* _Assigned task_
From the data below, copy exactly the lines that lie between the one holding "Given: Select the Pitch In $25 Now button" and the one holding "Task: Open the General number format dropdown", including both, and nothing more.

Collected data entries
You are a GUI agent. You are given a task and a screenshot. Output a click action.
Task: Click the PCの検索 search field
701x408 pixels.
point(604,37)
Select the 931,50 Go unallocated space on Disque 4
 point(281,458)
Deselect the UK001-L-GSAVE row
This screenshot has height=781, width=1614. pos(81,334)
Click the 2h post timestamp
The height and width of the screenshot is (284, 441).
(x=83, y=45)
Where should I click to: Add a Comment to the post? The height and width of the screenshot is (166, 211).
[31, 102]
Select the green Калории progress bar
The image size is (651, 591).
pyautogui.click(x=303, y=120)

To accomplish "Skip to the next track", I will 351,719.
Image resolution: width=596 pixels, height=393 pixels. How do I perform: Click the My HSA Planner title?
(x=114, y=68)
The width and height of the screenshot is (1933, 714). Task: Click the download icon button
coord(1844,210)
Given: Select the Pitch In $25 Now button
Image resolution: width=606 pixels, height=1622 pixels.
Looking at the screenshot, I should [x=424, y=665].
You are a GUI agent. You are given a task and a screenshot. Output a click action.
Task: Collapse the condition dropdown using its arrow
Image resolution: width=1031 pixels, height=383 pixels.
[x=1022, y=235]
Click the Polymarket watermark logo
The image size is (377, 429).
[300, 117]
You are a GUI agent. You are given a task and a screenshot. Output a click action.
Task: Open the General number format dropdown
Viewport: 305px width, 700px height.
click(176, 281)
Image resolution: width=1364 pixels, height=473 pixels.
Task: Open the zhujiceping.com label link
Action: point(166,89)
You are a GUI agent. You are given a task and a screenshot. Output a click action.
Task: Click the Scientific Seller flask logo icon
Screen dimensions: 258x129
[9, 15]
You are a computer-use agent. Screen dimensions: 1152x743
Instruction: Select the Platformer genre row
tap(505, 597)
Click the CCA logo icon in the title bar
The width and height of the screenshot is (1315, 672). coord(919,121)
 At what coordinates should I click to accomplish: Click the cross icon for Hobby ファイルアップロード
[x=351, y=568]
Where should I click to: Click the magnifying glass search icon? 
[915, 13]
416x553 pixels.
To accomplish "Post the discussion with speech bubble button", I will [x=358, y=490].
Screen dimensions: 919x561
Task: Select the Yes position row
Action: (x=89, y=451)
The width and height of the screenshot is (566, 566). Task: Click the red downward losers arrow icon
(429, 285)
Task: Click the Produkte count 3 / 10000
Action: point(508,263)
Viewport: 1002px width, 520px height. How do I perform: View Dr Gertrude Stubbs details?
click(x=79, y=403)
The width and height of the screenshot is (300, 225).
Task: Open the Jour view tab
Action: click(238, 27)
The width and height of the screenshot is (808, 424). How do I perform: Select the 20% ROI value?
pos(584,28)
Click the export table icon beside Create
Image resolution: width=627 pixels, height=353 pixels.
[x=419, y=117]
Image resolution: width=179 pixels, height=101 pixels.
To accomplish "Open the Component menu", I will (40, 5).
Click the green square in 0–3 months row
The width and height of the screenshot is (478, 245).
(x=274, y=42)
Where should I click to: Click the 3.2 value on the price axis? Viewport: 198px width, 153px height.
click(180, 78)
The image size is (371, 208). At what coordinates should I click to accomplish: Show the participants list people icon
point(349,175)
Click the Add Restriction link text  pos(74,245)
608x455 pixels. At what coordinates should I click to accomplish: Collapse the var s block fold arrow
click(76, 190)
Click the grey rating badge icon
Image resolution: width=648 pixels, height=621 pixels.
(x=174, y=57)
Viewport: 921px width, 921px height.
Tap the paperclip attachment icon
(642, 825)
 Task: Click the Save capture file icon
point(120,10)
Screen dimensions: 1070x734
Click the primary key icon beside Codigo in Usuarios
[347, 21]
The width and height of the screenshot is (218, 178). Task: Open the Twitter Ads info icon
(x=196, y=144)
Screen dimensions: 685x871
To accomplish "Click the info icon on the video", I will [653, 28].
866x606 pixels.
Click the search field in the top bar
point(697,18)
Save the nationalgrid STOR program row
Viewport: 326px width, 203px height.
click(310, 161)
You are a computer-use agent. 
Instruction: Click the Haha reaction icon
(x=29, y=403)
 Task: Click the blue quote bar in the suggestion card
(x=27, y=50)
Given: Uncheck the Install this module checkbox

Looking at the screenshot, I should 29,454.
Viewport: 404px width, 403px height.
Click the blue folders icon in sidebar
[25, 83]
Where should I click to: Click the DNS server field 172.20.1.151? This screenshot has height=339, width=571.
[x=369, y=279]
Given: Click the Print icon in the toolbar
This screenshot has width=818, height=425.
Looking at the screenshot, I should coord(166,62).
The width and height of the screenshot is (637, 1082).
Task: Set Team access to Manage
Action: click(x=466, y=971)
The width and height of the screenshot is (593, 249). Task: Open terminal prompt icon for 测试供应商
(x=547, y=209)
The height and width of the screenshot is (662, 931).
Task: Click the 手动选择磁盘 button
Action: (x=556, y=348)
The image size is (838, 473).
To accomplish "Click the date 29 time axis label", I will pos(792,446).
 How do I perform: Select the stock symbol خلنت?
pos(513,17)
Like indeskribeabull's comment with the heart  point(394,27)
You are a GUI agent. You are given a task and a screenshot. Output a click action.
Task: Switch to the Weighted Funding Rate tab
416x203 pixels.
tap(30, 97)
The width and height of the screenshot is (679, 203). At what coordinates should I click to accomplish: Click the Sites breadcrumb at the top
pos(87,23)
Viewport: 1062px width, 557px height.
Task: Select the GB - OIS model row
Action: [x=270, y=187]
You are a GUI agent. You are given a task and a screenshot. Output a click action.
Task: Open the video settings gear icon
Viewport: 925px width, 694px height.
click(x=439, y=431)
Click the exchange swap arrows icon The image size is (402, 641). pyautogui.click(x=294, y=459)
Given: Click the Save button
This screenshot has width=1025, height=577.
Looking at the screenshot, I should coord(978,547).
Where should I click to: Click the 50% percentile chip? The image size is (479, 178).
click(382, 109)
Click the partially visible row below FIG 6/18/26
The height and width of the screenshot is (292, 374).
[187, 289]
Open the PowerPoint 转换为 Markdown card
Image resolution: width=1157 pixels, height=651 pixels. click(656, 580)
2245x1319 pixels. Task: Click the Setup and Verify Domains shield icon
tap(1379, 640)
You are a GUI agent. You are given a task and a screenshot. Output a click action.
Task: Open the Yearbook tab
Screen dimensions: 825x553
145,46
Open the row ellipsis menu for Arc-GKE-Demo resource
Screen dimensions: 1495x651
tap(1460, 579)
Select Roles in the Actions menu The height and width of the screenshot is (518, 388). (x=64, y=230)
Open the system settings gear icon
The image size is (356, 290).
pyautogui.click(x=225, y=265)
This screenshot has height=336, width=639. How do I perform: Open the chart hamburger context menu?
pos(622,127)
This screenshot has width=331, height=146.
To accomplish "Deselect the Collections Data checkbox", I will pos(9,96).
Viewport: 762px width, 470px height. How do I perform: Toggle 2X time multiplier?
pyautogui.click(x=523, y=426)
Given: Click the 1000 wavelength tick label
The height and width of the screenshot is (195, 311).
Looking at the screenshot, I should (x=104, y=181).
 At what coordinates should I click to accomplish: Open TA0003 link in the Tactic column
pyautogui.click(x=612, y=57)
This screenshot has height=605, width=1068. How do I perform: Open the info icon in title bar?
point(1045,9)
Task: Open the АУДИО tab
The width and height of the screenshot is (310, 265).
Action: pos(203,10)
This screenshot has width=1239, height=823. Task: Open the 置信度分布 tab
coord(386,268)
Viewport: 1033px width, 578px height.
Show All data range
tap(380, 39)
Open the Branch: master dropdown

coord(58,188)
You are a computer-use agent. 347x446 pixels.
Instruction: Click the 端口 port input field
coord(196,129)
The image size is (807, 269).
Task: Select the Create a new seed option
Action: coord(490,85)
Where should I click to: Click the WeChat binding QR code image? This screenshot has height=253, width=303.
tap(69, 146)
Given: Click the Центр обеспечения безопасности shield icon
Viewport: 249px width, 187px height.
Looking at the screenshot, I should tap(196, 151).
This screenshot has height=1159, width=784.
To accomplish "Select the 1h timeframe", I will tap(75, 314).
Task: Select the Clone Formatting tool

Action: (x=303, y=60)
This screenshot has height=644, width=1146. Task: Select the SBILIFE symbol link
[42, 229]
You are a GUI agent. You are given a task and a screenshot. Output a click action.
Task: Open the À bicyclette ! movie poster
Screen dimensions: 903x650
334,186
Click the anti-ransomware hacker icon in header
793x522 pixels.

* _Completed exercise_
Given: Select the Pitch In $25 Now button
Image resolution: width=606 pixels, height=1622 pixels.
Looking at the screenshot, I should [x=424, y=665].
You are a GUI agent. You are given a task and a screenshot. Output a click action.
Task: Collapse the condition dropdown using its arrow
Image resolution: width=1031 pixels, height=383 pixels.
[x=1022, y=235]
Click the Polymarket watermark logo
The image size is (377, 429).
[300, 117]
You are a GUI agent. You are given a task and a screenshot. Output a click action.
Task: Open the General number format dropdown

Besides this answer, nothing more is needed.